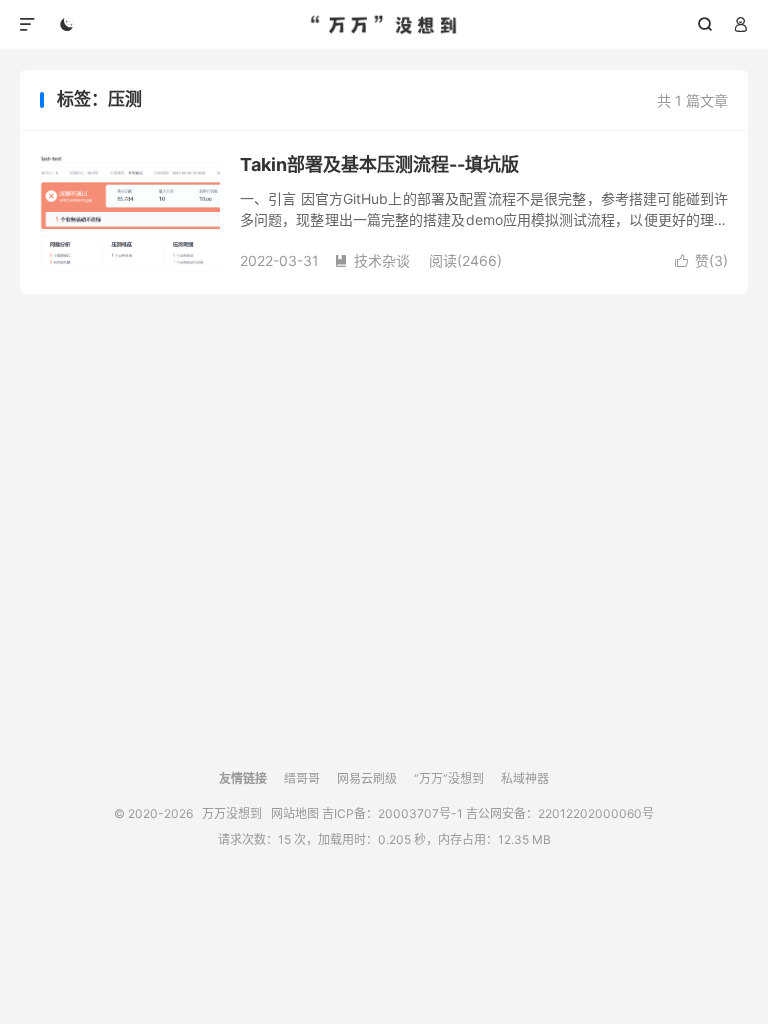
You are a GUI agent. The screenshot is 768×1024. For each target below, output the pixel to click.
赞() (701, 260)
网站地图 (295, 813)
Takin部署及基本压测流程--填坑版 (379, 164)
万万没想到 (384, 25)
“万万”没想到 (449, 778)
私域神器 (525, 778)
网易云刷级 (367, 778)
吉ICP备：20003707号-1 (392, 813)
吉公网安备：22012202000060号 (560, 813)
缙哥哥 (302, 778)
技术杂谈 (372, 260)
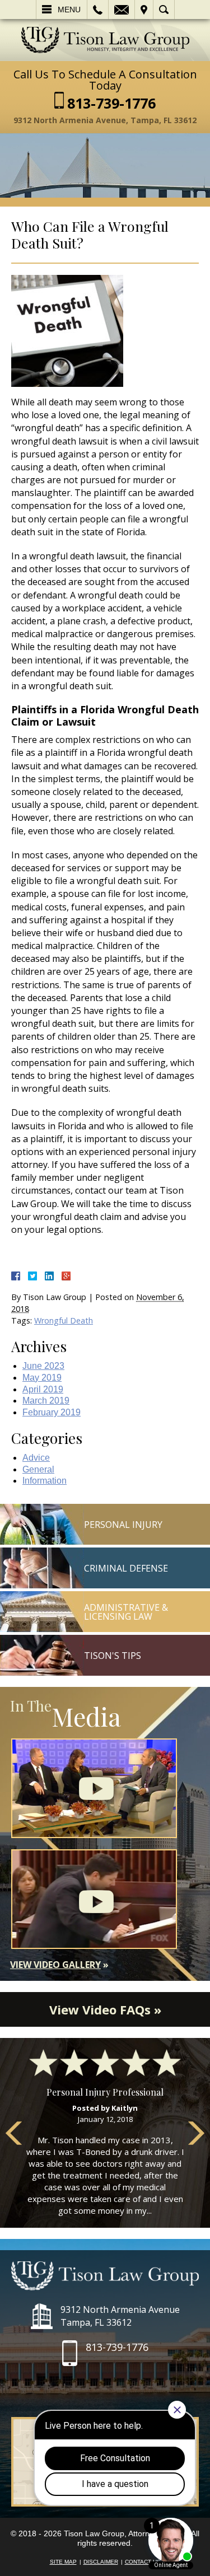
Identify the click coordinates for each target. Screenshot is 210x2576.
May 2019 (42, 1377)
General (38, 1469)
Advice (36, 1457)
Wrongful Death (63, 1320)
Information (44, 1480)
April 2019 (42, 1389)
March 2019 (45, 1400)
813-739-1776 (111, 103)
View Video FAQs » (105, 2009)
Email (121, 9)
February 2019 (51, 1412)
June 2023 (43, 1366)
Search (163, 9)
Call (97, 9)
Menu (69, 9)
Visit (144, 9)
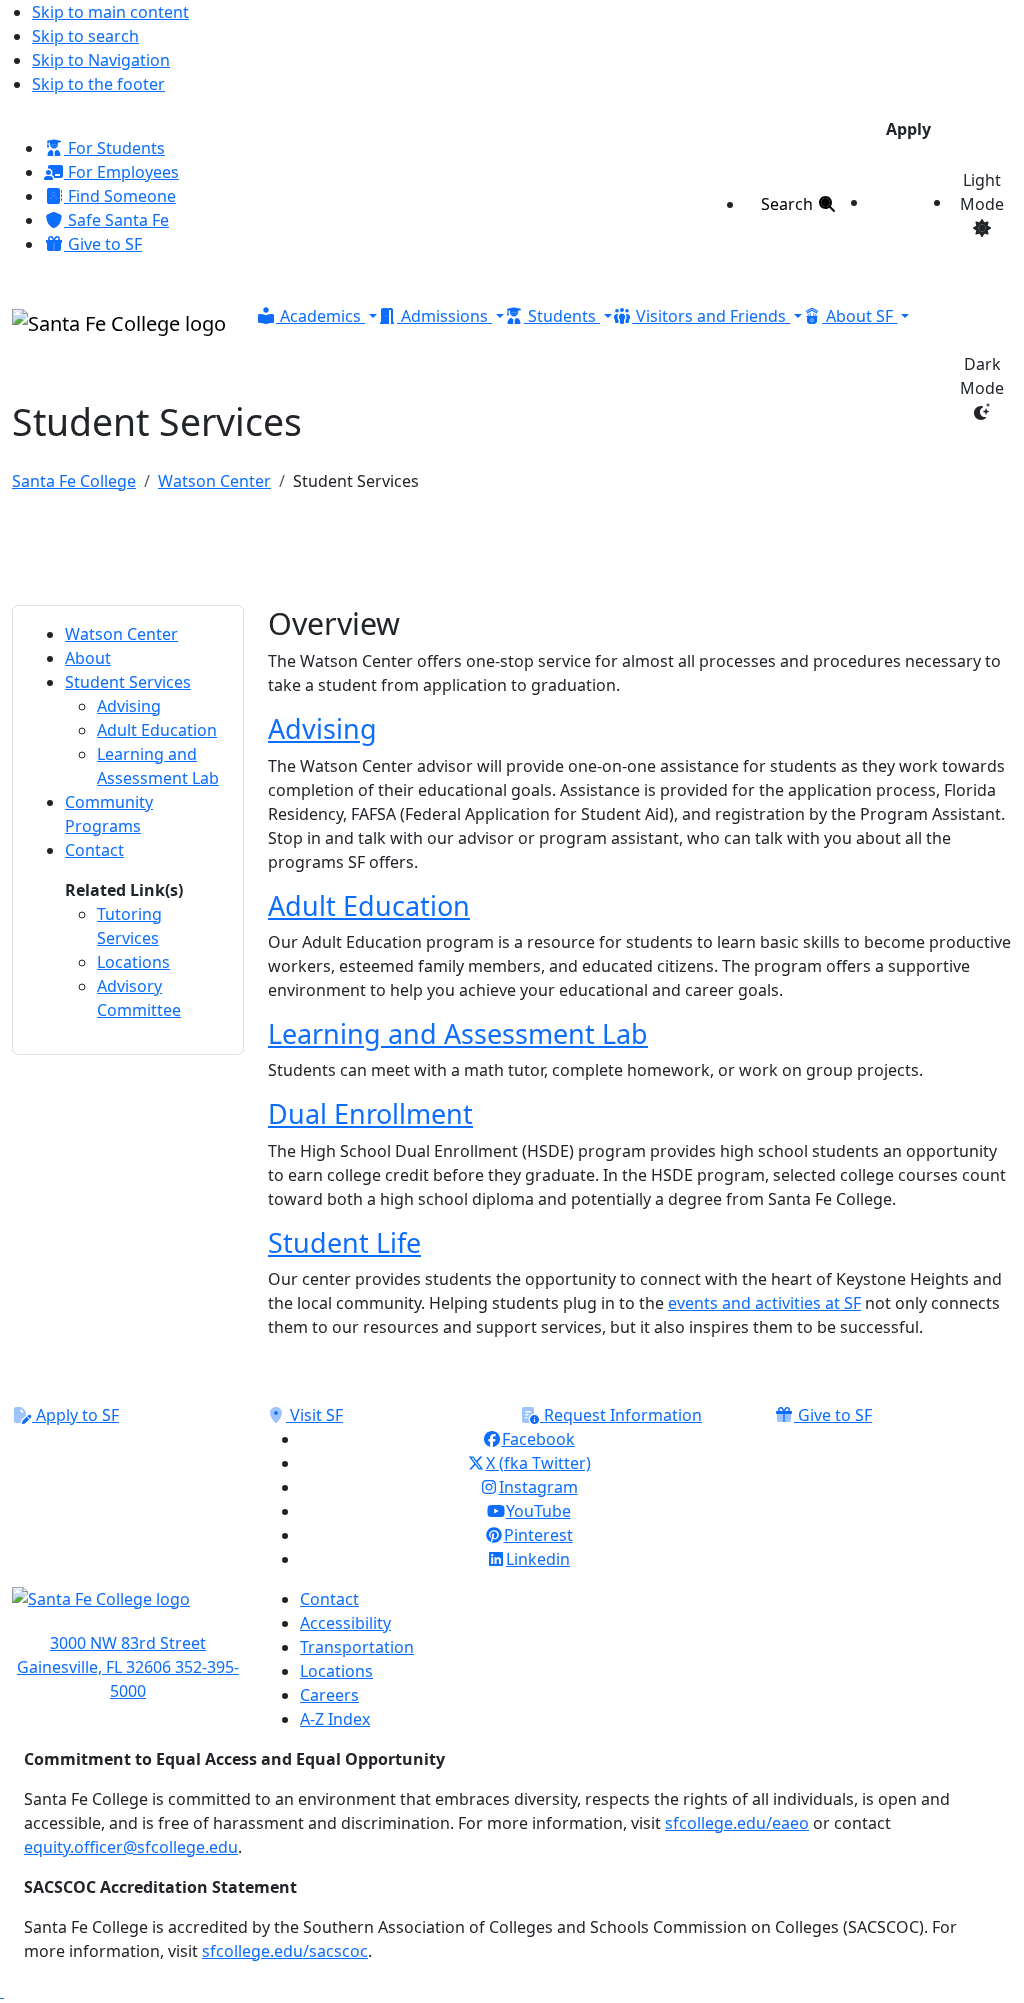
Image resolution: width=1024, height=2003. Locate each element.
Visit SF (314, 1415)
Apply (908, 129)
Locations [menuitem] (133, 962)
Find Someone (120, 196)
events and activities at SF (764, 1303)
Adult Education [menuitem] (157, 730)
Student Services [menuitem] (128, 682)
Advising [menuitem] (129, 706)
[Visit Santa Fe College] (128, 1609)
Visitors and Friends (711, 316)
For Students (114, 148)
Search (789, 204)
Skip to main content (110, 12)
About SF (859, 316)
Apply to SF (75, 1415)
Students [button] (562, 316)
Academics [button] (320, 316)
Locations (336, 1671)
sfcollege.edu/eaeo (737, 1823)
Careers (329, 1695)
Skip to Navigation (101, 60)
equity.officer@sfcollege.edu (131, 1847)
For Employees (121, 172)
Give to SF (103, 244)
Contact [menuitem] (94, 850)
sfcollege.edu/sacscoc (285, 1951)
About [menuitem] (88, 658)
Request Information (621, 1415)
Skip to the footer (98, 84)
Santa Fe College (74, 481)
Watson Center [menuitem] (121, 634)
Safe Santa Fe (116, 220)
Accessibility (345, 1623)
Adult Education (369, 905)
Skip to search (85, 36)
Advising (322, 728)
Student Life (344, 1242)
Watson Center (214, 481)
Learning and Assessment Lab (458, 1033)
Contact (329, 1599)
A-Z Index (335, 1719)
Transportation (357, 1647)
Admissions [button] (444, 316)
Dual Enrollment (370, 1113)
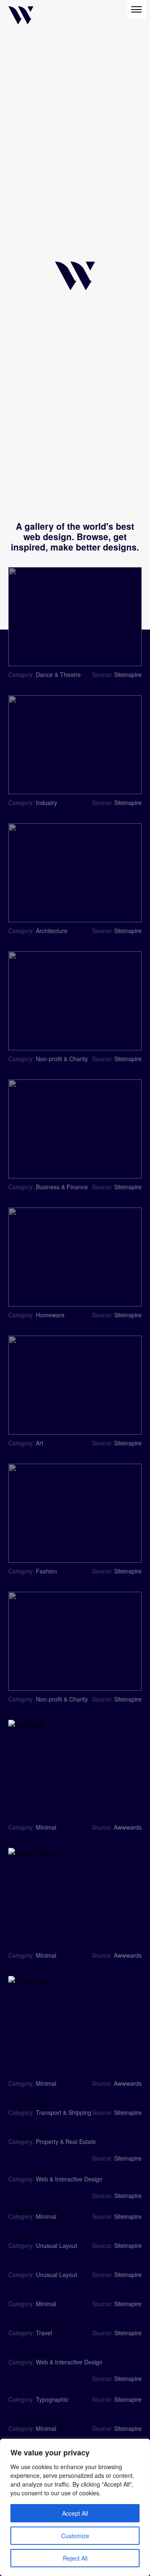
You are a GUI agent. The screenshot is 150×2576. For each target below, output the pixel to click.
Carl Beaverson (34, 2224)
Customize (75, 2536)
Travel (44, 2386)
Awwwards (128, 1881)
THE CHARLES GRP (43, 2378)
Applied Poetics (34, 2261)
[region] (75, 2507)
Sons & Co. (27, 2319)
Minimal (46, 1881)
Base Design (29, 2157)
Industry (46, 856)
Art (39, 1496)
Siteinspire (128, 728)
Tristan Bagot (30, 2407)
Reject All (75, 2558)
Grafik (18, 2290)
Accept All (75, 2513)
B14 (15, 2349)
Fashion (46, 1624)
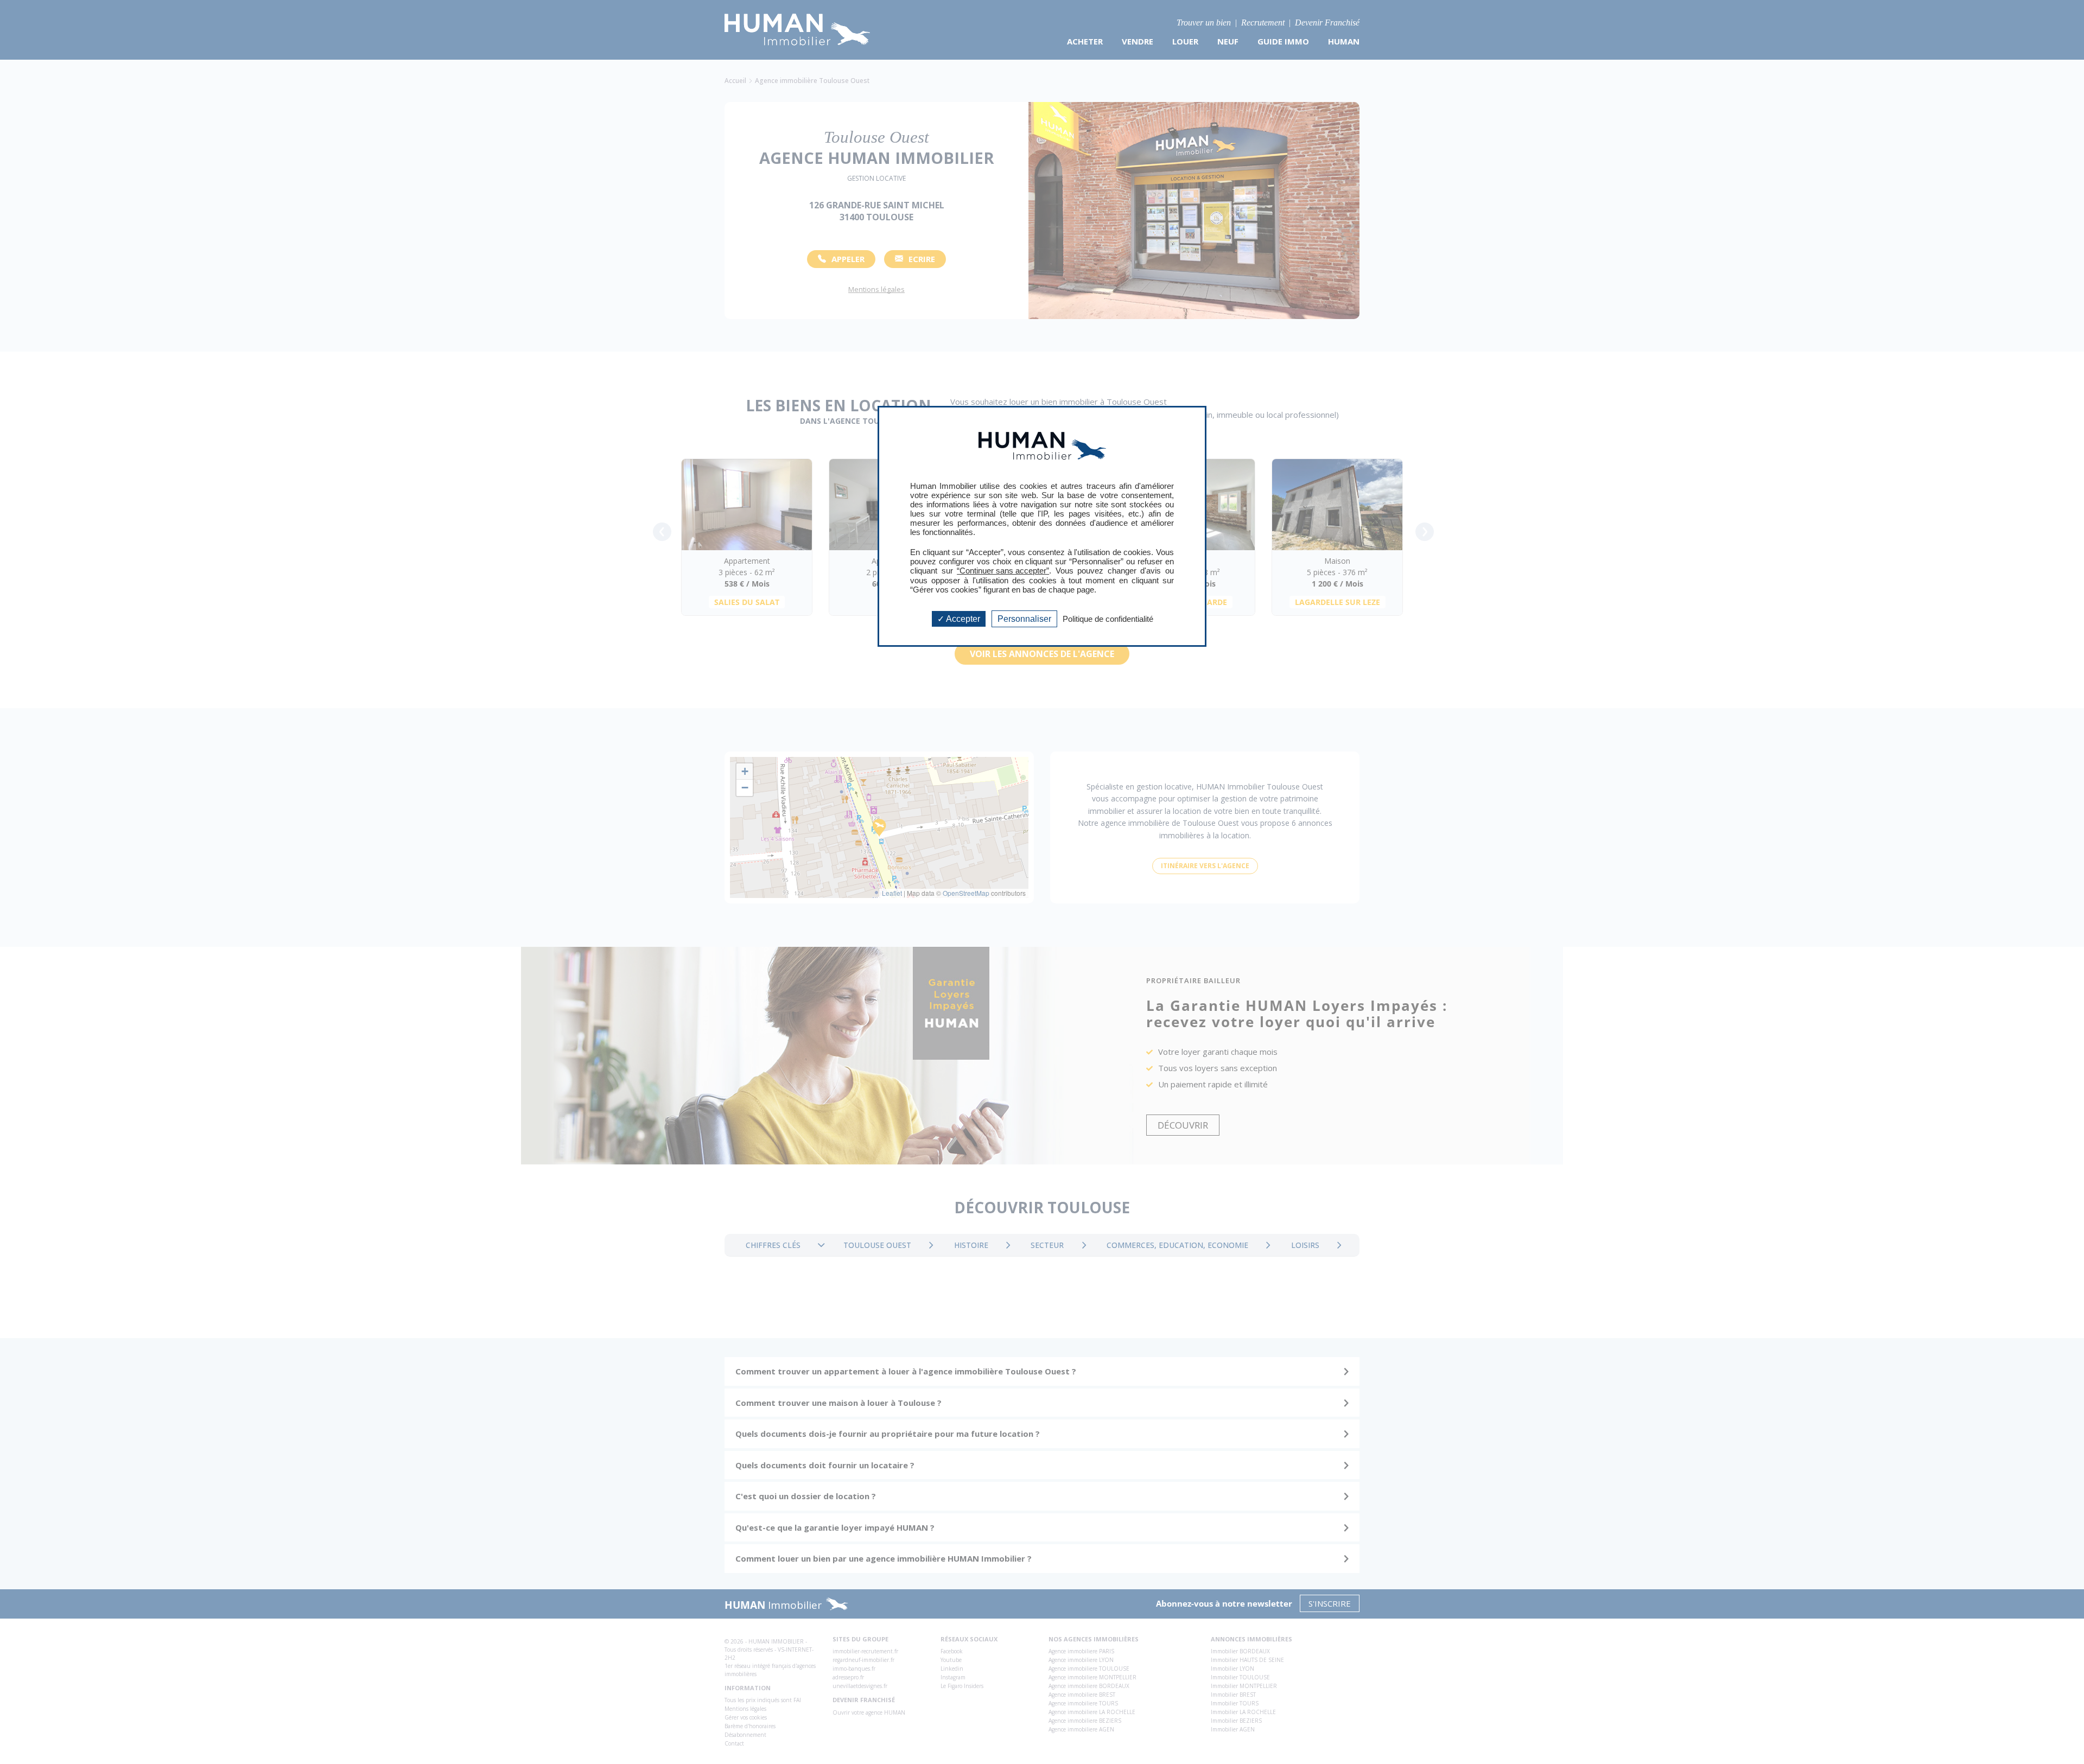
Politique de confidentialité (1108, 618)
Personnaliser (1024, 618)
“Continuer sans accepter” (1003, 570)
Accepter (962, 618)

Task directions ▸
A faithful copy of the data is required: each word kept, each picture omitted.

Exercise result ▸
You are a GUI agent. The screenshot is 768×1024. For each target below, output the pixel to click.
赞() (701, 260)
网站地图 (295, 813)
Takin部署及基本压测流程--填坑版 (379, 164)
万万没想到 (384, 25)
“万万”没想到 (449, 778)
私域神器 (525, 778)
网易云刷级 (367, 778)
吉ICP备：20003707号-1 (392, 813)
吉公网安备：22012202000060号 (560, 813)
缙哥哥 (302, 778)
技术杂谈 (372, 260)
Identify the click coordinates for each target. Screenshot is 210x2576.
May 2019 (42, 1377)
General (38, 1469)
Advice (36, 1457)
Wrongful Death (63, 1320)
Information (44, 1480)
April 2019 (42, 1389)
March 2019 (45, 1400)
813-739-1776 (111, 103)
View Video FAQs » (105, 2009)
Email (121, 9)
February 2019 (51, 1412)
June 2023 (43, 1366)
Search (163, 9)
Call (97, 9)
Menu (69, 9)
Visit (144, 9)
Image resolution: width=1024, height=2003. Locate each element.
Visit SF (314, 1415)
Apply (908, 129)
Locations [menuitem] (133, 962)
Find Someone (120, 196)
events and activities at SF (764, 1303)
Adult Education [menuitem] (157, 730)
Student Services [menuitem] (128, 682)
Advising [menuitem] (129, 706)
[Visit Santa Fe College] (128, 1609)
Visitors and Friends (711, 316)
For Students (114, 148)
Search (789, 204)
Skip to main content (110, 12)
About SF (859, 316)
Apply to SF (75, 1415)
Students [button] (562, 316)
Academics [button] (320, 316)
Locations (336, 1671)
sfcollege.edu/eaeo (737, 1823)
Careers (329, 1695)
Skip to Navigation (101, 60)
equity.officer@sfcollege.edu (131, 1847)
For Employees (121, 172)
Give to SF (103, 244)
Contact [menuitem] (94, 850)
sfcollege.edu/sacscoc (285, 1951)
About [menuitem] (88, 658)
Request Information (621, 1415)
Skip to the footer (98, 84)
Santa Fe College (74, 481)
Watson Center [menuitem] (121, 634)
Safe Santa Fe (116, 220)
Accessibility (345, 1623)
Adult Education (369, 905)
Skip to search (85, 36)
Advising (322, 728)
Student Life (344, 1242)
Watson Center (214, 481)
Learning and Assessment Lab (458, 1033)
Contact (329, 1599)
A-Z Index (335, 1719)
Transportation (357, 1647)
Admissions [button] (444, 316)
Dual Enrollment (370, 1113)
You are a GUI agent. The screenshot is 150×2576. For each target below, output the pixel to click.
Carl Beaverson (34, 2224)
Customize (75, 2536)
Travel (44, 2386)
Awwwards (128, 1881)
THE CHARLES GRP (43, 2378)
Applied Poetics (34, 2261)
[region] (75, 2507)
Sons & Co. (27, 2319)
Minimal (46, 1881)
Base Design (29, 2157)
Industry (46, 856)
Art (39, 1496)
Siteinspire (128, 728)
Tristan Bagot (30, 2407)
Reject All (75, 2558)
Grafik (18, 2290)
Accept All (75, 2513)
B14 (15, 2349)
Fashion (46, 1624)
Politique de confidentialité (1108, 618)
Personnaliser (1024, 618)
“Continuer sans accepter” (1003, 570)
Accepter (962, 618)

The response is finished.